Description of the task -> Please write out word for word the stretch from the start of the material below through the line containing "at that location.", leaving the pictures out.

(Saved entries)
****************************************
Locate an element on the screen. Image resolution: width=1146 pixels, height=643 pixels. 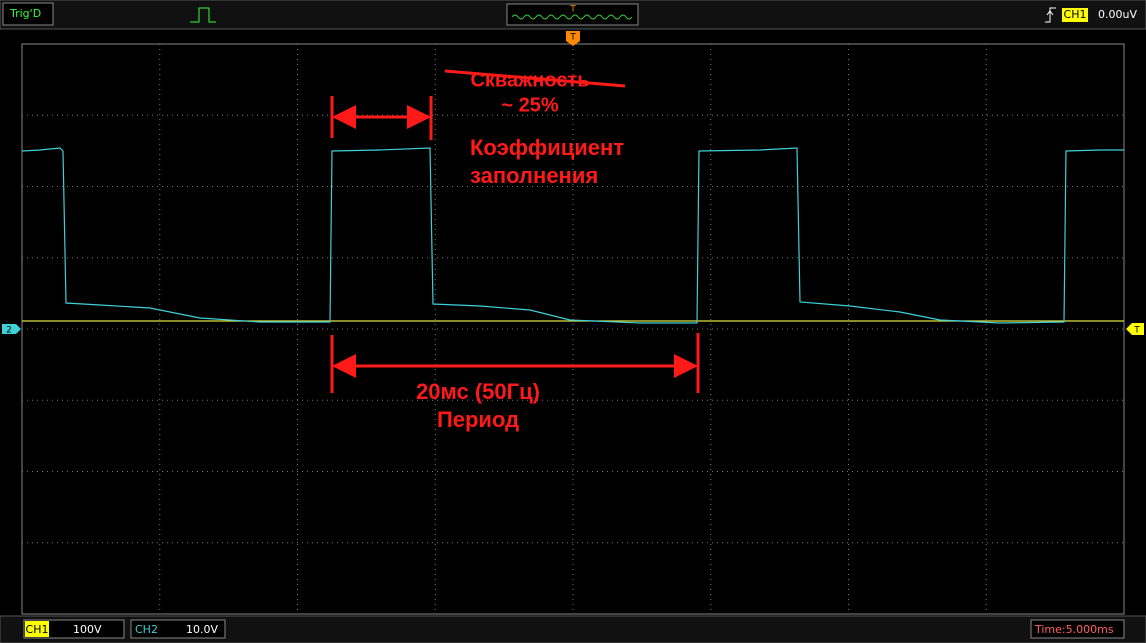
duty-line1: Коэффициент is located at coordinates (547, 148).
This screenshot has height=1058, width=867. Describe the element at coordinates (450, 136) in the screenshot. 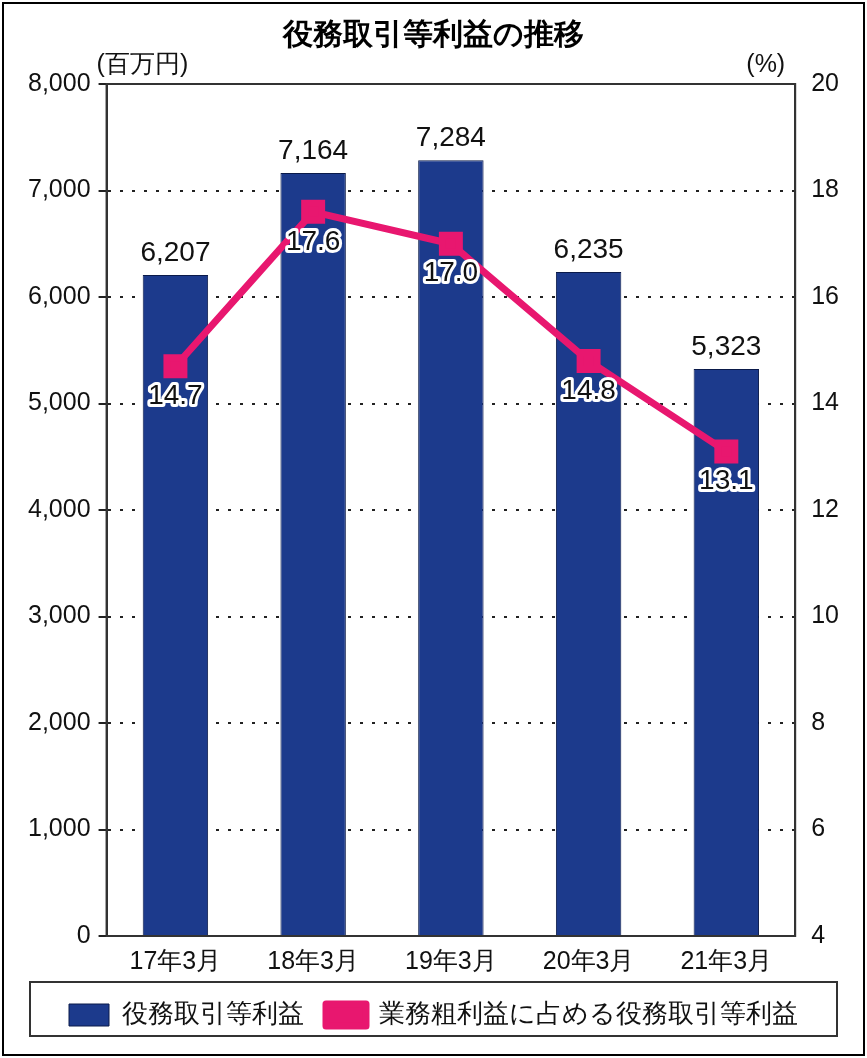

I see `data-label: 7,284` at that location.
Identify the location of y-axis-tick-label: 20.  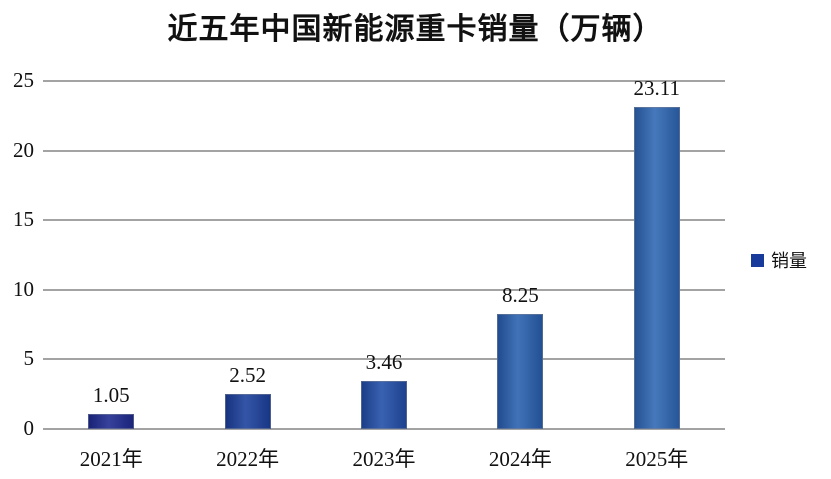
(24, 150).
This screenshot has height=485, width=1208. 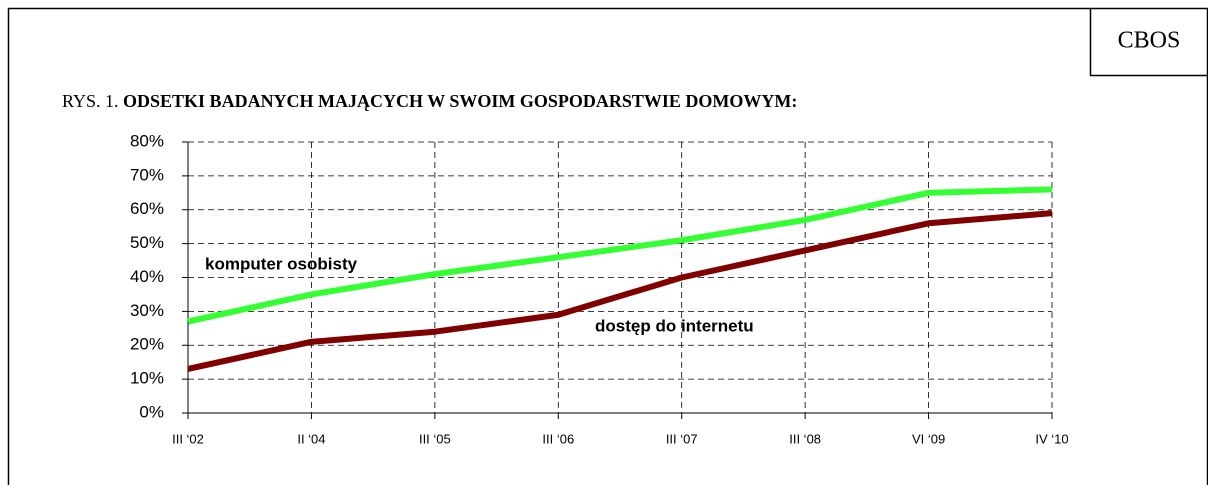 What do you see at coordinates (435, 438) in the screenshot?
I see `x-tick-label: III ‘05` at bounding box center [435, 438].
****************************************
Task response ->
Locate an element on the screen. Image resolution: width=1146 pixels, height=643 pixels. 
duty-line1: Коэффициент is located at coordinates (547, 148).
This screenshot has height=1058, width=867. Describe the element at coordinates (450, 136) in the screenshot. 

I see `data-label: 7,284` at that location.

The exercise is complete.